As Kenneally tells IEEE Spectrum:

It jumps up on its front two legs, doing a handstand, and then jumps. The back left leg is waiting to feel the door handle, so it kind of sticks that leg out and waits until it senses contact. Again, all the sensing is through the motors, there’s no current sensors or force sensors. Once it perceives contact with the door knob, it retracts the leg, moves it over a little bit, and then extends it, and that actually all happens within 50 milliseconds, so it’s incredibly fast. And then once it’s done that, the other back leg, which is now also in the air, pushes against the door to crack it open a little bit, and it also helps push the robot so it pitches back down towards the ground where it then retracts the leg back and catches itself before it falls.

Sounds cool, but imagine if you replaced “door handle” with “human neck,” and “leg” with “razor-sharp implement.” Not so cute now, eh?

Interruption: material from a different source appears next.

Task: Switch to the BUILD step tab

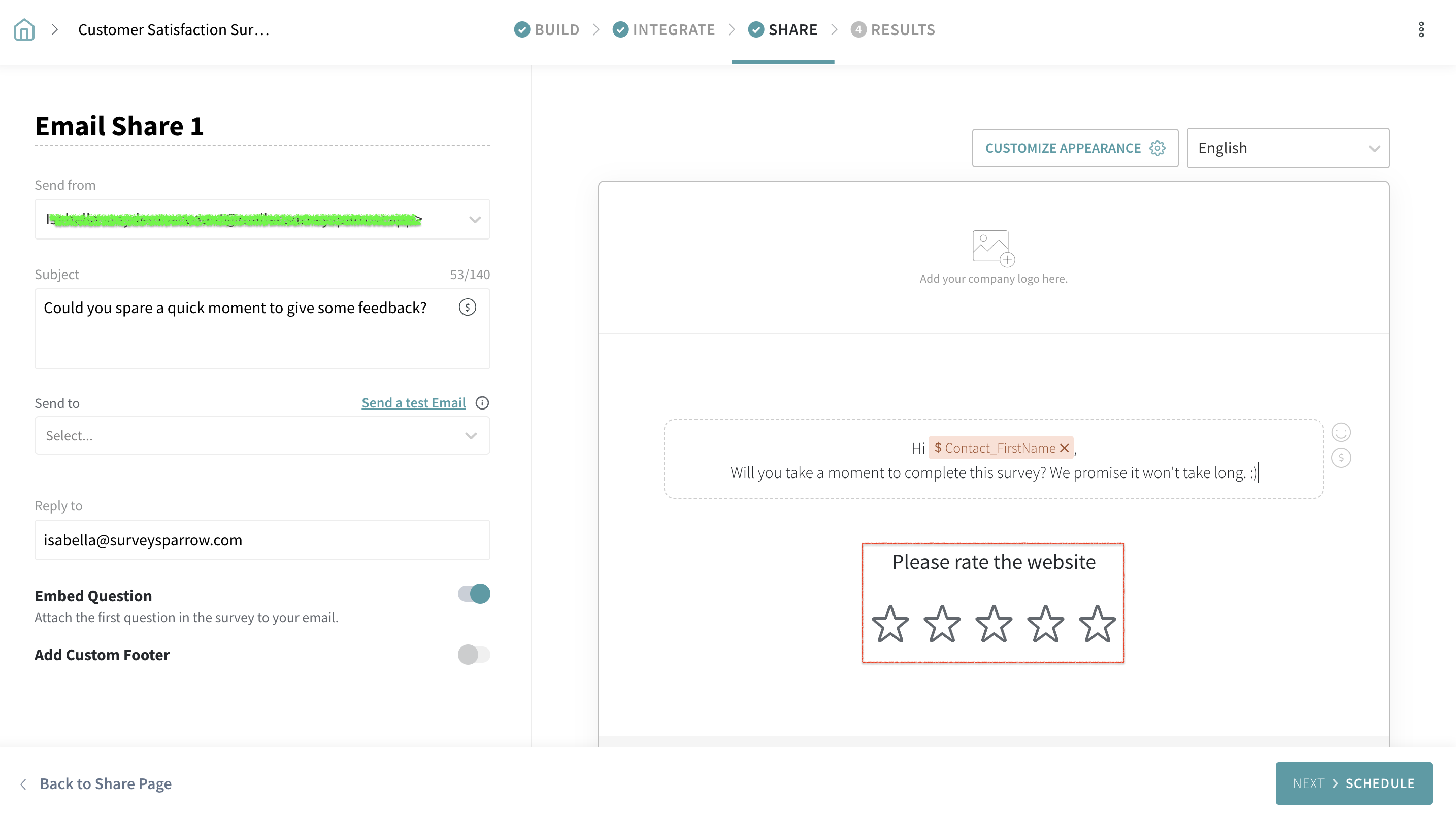Action: pyautogui.click(x=547, y=29)
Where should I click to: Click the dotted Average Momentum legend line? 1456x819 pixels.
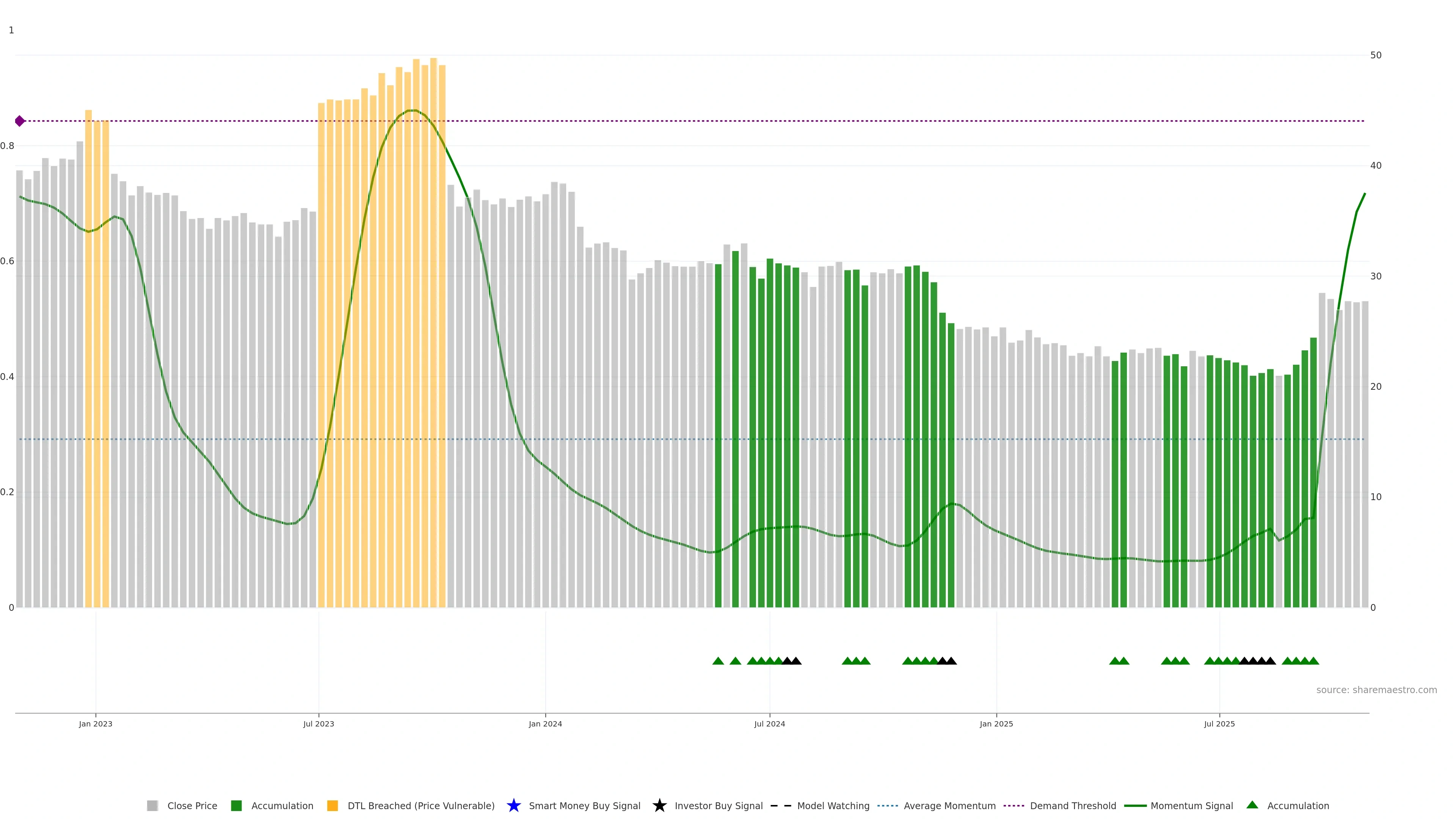[x=887, y=805]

But those fears are still a long ways off — in the meantime, enjoy this innovative robot platform’s capers and gallivants, and put that backing track on your next mixtape. And if you’re a researcher or robot enthusiast, see about scraping together the $10,000 this thing costs — but expect that price to come down as manufacturing ramps up. That low cost is yet another benefit of eliminating costly extra actuators and gearing.